And it seemed to me that the rest of the drovers took a certain satisfaction in Cookie’s comeuppance.
Pepper made it his business to repeat Riker’s warning to me regarding Cookie’s cunning and artifice. His warning was unnecessary, but appreciated. Pepper also made mention of something else that somewhat surprised me.
“The boss said that the two of you had another interestin’ session together.”
I nodded.
“Quite interesting . . . and I’m sorry, truly sorry, about what happened to your niece, Elizabeth.”
It was his turn to nod.
And I did not allow the opportunity to pass without inquiring.
“If things had turned out differently, and she had to choose, what do you think she would have chosen to do? Stay with Wolf? Leave with Dirk? Or leave with neither of them?”

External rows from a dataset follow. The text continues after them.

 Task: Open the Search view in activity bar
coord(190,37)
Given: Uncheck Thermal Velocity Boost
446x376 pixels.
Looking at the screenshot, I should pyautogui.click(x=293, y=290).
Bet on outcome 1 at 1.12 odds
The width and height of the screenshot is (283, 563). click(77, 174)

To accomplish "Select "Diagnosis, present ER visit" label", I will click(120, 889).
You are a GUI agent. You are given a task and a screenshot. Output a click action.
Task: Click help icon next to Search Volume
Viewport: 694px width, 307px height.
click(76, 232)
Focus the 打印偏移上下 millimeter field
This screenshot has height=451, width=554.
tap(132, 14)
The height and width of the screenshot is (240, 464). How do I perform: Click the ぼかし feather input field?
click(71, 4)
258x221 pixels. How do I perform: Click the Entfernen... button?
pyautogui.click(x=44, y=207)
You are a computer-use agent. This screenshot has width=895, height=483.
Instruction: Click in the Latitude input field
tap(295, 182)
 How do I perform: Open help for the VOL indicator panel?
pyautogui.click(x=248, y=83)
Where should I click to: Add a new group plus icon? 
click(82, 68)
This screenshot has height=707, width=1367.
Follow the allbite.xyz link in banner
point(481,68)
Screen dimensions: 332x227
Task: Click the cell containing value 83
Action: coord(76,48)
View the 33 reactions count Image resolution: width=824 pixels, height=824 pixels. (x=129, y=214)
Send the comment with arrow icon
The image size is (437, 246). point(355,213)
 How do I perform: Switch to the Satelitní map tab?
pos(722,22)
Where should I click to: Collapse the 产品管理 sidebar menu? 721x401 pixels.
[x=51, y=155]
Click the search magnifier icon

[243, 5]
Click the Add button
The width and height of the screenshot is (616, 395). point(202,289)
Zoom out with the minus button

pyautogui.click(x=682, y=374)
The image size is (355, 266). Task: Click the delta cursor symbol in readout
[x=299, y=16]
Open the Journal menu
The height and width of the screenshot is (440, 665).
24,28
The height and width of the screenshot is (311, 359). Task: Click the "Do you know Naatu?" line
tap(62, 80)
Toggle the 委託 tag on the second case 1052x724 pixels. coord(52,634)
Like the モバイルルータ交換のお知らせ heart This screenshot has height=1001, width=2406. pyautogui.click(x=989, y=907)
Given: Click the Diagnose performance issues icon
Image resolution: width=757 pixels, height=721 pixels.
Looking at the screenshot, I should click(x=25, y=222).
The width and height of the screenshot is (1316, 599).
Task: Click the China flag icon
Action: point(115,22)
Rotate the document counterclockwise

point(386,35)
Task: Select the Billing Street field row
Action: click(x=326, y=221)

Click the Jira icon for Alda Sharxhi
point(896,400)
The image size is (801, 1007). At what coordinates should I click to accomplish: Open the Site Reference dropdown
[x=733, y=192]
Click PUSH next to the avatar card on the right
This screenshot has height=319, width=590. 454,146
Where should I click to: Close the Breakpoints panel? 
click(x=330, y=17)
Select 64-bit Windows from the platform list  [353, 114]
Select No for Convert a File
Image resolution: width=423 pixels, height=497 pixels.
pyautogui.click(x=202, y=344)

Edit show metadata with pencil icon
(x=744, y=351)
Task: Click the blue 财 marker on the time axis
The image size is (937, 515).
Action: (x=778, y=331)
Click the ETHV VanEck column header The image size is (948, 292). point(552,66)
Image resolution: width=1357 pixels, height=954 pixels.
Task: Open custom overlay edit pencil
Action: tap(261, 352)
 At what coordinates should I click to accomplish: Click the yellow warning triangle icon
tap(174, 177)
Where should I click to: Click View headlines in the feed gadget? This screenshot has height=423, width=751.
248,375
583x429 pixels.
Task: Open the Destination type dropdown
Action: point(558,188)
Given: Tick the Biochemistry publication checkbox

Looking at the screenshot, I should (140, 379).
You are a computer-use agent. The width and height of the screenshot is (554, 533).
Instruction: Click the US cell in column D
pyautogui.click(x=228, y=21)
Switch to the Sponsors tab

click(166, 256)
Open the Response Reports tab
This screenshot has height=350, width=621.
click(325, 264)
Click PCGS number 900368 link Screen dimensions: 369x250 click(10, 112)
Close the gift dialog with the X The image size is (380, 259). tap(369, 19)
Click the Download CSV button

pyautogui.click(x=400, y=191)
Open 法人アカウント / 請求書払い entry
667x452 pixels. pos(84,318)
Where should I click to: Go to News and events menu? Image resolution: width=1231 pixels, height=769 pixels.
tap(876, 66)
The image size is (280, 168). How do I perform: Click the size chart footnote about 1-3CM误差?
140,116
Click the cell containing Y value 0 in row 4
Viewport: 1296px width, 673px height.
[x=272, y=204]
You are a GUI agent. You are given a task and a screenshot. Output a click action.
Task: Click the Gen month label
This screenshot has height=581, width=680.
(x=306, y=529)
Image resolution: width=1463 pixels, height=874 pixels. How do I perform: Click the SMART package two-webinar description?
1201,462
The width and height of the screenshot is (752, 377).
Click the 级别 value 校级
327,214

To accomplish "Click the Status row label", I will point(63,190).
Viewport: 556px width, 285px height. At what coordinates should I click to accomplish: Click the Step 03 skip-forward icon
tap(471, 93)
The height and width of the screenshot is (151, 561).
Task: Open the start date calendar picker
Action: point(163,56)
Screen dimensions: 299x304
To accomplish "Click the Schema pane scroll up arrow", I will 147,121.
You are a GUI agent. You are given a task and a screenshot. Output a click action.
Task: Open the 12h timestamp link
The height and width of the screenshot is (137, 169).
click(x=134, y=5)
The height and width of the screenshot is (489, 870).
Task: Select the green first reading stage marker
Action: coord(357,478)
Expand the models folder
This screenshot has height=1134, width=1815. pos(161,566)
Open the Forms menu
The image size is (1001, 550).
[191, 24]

I knew it was presumptive of me to ask, and for a moment I thought it a mistake, but Pepper did not take umbrage.
“I don’t know. And with her last breath, I don’t think . . . she knew either.”
“But you decided to stay with Wolf Riker. May I ask why?”
“Maybe . . . I’m not sure of the answer to that either, but maybe because, in spite of his winning the toss of the coin, he needed me more than his brother did. Beside that scar on his head, the hurt went deeper . . . and then, too, Elizabeth was buried on that ranch.”
“But they both left the Double R during the war.”
“One went with the North, the other with the South.”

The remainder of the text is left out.